> **Arbeitsanweisung**
Zitieren Sie aus dem Text über Ayotzinapa wörtlich die Passage zwischen „Was ist aus“ und „Ziel des Angriffs?“, beide Stellen eingeschlossen.

Der Juni 2015 war aus meiner Sicht ein entscheidender Moment, denn zu diesem Zeitpunkt sollten in Ayotzinapa die ersten Wahlen nach dem Verschwinden der Studenten stattfinden. Die lokale Bevölkerung war so wütend, dass sie die Wahlen verhindern wollten – was ihnen im Endeffekt auch gelang. Das war für mich ein Schlüsselmoment, in dem deutlich wurde, wie unzufrieden die Menschen mit der gesamten politischen Klasse in Mexiko sind. Denn Ayotzinapa war der erste Fall, der anschaulich beweisen konnte, wie weit die mexikanische Regierung und die Drogenkartelle miteinander verflochten sind. Vorher war den meisten Mexikanern klar, dass es diese Verbindungen gibt – aber in Ayotzinapa konnte man sie das erste Mal beweisen. Nach Ayotzinapa begann ein großer Teil der mexikanischen Gesellschaft, sich Fragen zu stellen: Wie viele Bürgermeister tolerieren den Drogenhandel, wie viele Gouverneure arbeiten mit den Kartellen direkt zusammen? Im Verlauf der Untersuchungen wurde zudem deutlich, dass die mexikanische Regierung von oberster Stelle aus versuchte, die Wahrheit im Falle der verschwundenen Studenten zu verschleiern.

Was ist bis jetzt darüber bekannt, was in dieser Nacht in Iguala geschah?

Viele Theorien sagen, dass die Studenten angegriffen wurden, weil sie von einer als rebellisch bekannten Schule kamen und eine bestimmte Ideologie oder politische Gesinnung repräsentieren. Diese Theorien lassen sich genauso wenig belegen wie die offizielle Version der Regierung, wonach der Bürgermeister von Iguala die Busse angreifen ließ, weil er die Unterbrechung einer Rede seiner Ehefrau befürchtete (siehe LN 507/508).

Was ist aus Ihrer Sicht tatsächlich passiert?

Entgegen dieser Darstellungen deuten alle tiefgründigen, unabhängigen Untersuchungen in eine andere Richtung: Die bekannte Investigativjournalistin Anabel Hernández etwa hat Ende letzten Jahres ein Buch herausgegeben, in dem sie die Ergebnisse ihrer zwei Jahre dauernden Befragungen vorstellt. Sie sprach mit unzähligen Menschen, sowohl mit Nachbarn des Tatortes in Iguala als auch mit Polizisten, Militärangehörigen und Mitgliedern des Drogenkartells Guerreros Unidos, die in dieser Nacht anwesend waren. Nach der Auswertung aller Gespräche kommt sie zu dem Schluss, dass zwei der fünf Busse, in denen die Studenten reisten, offenbar mit Heroin im Wert von über zwei Millionen US-Dollar beladen waren.

Also waren vermutlich nicht die Studierenden, sondern die Busse Ziel des Angriffs?

> **Liste der Einträge**
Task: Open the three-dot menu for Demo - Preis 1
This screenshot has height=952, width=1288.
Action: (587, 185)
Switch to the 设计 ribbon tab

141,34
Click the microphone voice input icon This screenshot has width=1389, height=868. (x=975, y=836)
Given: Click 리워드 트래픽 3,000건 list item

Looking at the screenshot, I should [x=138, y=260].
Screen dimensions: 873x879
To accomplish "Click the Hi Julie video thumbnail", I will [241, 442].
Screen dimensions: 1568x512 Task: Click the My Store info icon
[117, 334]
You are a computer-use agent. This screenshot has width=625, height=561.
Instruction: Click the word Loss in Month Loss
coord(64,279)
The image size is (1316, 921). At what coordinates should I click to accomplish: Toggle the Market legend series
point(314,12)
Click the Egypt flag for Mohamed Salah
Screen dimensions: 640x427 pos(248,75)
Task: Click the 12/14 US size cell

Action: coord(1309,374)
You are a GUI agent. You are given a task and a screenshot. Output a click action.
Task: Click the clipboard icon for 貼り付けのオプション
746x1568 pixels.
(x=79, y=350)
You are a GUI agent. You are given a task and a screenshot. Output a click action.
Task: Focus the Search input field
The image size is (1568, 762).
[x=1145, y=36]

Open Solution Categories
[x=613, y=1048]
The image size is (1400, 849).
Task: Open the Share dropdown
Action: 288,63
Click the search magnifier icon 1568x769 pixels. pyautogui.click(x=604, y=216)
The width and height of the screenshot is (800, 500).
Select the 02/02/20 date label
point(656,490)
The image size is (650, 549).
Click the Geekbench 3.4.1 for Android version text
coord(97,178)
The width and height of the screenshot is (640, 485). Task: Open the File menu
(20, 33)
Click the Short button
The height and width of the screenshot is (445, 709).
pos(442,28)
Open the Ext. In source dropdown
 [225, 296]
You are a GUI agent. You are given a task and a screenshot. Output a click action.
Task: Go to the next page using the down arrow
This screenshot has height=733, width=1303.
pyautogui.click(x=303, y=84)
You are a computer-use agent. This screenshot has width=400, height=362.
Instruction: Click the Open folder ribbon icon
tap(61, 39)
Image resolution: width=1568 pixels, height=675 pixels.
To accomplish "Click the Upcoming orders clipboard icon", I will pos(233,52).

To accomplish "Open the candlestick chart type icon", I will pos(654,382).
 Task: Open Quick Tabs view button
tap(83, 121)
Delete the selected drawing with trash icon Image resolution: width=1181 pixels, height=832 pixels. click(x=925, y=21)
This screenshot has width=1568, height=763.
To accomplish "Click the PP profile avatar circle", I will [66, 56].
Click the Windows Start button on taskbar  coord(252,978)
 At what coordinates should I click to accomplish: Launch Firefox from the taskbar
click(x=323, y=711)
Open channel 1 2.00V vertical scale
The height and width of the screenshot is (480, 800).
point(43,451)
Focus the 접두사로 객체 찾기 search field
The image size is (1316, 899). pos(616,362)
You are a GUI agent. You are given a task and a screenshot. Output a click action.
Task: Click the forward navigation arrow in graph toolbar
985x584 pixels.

> **Gelöste Aufgabe**
Was ist aus Ihrer Sicht tatsächlich passiert?

Entgegen dieser Darstellungen deuten alle tiefgründigen, unabhängigen Untersuchungen in eine andere Richtung: Die bekannte Investigativjournalistin Anabel Hernández etwa hat Ende letzten Jahres ein Buch herausgegeben, in dem sie die Ergebnisse ihrer zwei Jahre dauernden Befragungen vorstellt. Sie sprach mit unzähligen Menschen, sowohl mit Nachbarn des Tatortes in Iguala als auch mit Polizisten, Militärangehörigen und Mitgliedern des Drogenkartells Guerreros Unidos, die in dieser Nacht anwesend waren. Nach der Auswertung aller Gespräche kommt sie zu dem Schluss, dass zwei der fünf Busse, in denen die Studenten reisten, offenbar mit Heroin im Wert von über zwei Millionen US-Dollar beladen waren.

Also waren vermutlich nicht die Studierenden, sondern die Busse Ziel des Angriffs?